抗呼吸道合胞病毒单克隆抗体的制备及其病毒蛋白特异性的识别

Development of Monoclonal Antibodies to Respiratory Syncytial Virus and Primary Identification of Their Virus Protein Specificity

应用呼吸道合胞病毒(RSV)武汉地方株滴鼻加用病毒感染的Hela细胞免疫Balb/C鼠,取脾细胞与来自实体瘤的SP2/0细胞融合,培育出分泌抗RSV单克隆抗体的杂交瘤细胞株8株其中3株有中和病毒作用。应用RSV感染Hela细胞作为RSV抗原建立了RSV的免疫转印方法,并应用免疫转印对各单抗的病毒蛋白特异性进行了初步识别:发现1株单抗识别RSV M蛋白,1株识别22 K蛋白,2株识别G蛋白,另外4株单抗的蛋白特异性尚待进一步研究确定。

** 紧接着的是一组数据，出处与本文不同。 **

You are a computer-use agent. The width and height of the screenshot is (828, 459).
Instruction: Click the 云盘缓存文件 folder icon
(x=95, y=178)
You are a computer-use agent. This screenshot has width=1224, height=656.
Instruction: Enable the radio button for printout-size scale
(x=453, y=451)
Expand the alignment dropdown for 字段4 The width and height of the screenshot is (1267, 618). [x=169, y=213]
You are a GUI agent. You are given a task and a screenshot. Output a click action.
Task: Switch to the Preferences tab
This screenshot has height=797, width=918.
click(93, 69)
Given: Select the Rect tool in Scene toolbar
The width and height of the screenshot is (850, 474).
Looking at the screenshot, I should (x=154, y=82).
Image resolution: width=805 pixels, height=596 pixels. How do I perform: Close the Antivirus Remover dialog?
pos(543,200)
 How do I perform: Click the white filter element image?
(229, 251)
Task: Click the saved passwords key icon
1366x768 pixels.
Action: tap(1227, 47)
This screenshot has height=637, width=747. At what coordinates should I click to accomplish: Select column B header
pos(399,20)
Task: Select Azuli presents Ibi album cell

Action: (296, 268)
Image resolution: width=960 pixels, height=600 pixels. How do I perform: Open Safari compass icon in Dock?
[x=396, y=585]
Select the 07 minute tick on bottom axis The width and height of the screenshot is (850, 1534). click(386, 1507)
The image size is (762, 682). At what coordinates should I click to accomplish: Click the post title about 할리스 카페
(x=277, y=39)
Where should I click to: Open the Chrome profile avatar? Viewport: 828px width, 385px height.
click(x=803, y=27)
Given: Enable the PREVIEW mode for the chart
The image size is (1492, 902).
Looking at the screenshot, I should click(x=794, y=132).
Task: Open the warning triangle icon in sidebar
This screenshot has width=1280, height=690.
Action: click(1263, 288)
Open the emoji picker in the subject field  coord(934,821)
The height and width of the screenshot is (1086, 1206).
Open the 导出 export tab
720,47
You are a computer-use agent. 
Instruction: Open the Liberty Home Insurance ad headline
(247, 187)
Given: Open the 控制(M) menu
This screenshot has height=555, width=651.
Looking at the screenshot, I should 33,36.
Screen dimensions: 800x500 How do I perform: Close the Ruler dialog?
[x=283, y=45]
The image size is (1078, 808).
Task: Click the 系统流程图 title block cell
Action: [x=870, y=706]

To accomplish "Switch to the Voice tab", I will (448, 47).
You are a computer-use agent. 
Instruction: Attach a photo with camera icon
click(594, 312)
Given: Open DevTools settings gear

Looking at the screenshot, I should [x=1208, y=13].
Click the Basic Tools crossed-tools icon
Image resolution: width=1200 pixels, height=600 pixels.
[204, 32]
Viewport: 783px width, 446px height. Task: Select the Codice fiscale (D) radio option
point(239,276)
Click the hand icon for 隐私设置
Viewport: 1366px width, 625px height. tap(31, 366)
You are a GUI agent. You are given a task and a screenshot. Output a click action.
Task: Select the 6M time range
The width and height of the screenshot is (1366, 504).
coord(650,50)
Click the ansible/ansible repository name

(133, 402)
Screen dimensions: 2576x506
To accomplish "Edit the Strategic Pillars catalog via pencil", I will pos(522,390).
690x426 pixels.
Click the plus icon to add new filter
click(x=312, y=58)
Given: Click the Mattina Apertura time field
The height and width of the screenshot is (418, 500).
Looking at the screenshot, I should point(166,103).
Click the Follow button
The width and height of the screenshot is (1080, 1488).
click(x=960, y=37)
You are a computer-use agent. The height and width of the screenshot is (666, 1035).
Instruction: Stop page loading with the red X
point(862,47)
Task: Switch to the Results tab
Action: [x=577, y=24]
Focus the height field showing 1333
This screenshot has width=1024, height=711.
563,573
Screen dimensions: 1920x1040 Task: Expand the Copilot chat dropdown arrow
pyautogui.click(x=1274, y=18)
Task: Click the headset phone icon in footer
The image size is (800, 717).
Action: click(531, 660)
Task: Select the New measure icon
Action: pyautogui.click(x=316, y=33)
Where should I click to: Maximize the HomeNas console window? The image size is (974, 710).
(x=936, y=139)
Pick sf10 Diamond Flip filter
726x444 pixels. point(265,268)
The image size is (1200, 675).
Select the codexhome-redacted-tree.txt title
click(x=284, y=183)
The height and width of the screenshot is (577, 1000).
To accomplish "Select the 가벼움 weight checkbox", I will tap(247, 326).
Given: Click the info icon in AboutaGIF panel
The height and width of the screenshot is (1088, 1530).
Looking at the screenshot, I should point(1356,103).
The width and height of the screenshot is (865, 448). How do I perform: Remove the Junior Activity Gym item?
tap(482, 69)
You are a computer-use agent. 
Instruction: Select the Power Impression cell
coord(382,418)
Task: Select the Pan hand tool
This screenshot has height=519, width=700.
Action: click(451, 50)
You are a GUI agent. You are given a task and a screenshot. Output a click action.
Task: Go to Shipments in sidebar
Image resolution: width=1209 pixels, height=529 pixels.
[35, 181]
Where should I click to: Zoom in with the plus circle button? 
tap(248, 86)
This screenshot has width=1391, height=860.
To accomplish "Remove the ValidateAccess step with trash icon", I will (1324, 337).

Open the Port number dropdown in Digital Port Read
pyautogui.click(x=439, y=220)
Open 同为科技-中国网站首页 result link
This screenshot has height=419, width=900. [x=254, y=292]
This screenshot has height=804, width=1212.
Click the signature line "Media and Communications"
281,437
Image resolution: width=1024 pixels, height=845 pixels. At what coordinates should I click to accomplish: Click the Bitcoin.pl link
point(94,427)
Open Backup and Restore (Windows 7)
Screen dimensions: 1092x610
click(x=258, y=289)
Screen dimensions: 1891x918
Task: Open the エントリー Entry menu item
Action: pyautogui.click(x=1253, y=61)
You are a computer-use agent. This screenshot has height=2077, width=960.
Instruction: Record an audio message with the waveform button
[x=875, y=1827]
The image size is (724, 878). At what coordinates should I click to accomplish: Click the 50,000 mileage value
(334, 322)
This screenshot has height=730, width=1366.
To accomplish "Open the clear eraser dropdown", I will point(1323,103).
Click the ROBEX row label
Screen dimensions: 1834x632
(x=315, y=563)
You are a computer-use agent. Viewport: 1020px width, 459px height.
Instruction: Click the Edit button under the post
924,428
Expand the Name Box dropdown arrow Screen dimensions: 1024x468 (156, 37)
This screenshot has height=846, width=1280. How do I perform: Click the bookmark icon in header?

The Balb/C mice were immunized with respiratory syncytial virus (RSV) infected Hela cells and the immunized spleen cells were fused with SP2/0 myeloma cells which were obtained from the SP2/0 solid tumor grown in Balb/C mice. Eight hybridoma cell lines secreting anti-RSV monoclonal antibodies(McAbs) were established. Three of them could neutralize virus. The Western-blot technique of RSV was established using RSV infected Hela cells as RSV antigen, which was used to determine the virus protein specificity of the. McAbs Western-blot analysis showed that one strain McAb recognized the RSV M protein, one strain recognized the RSV 22 K protein and two strains reacted with the RSV G protein. The virus protein specificity of the remaining 4 strains remains to be determined by further studies.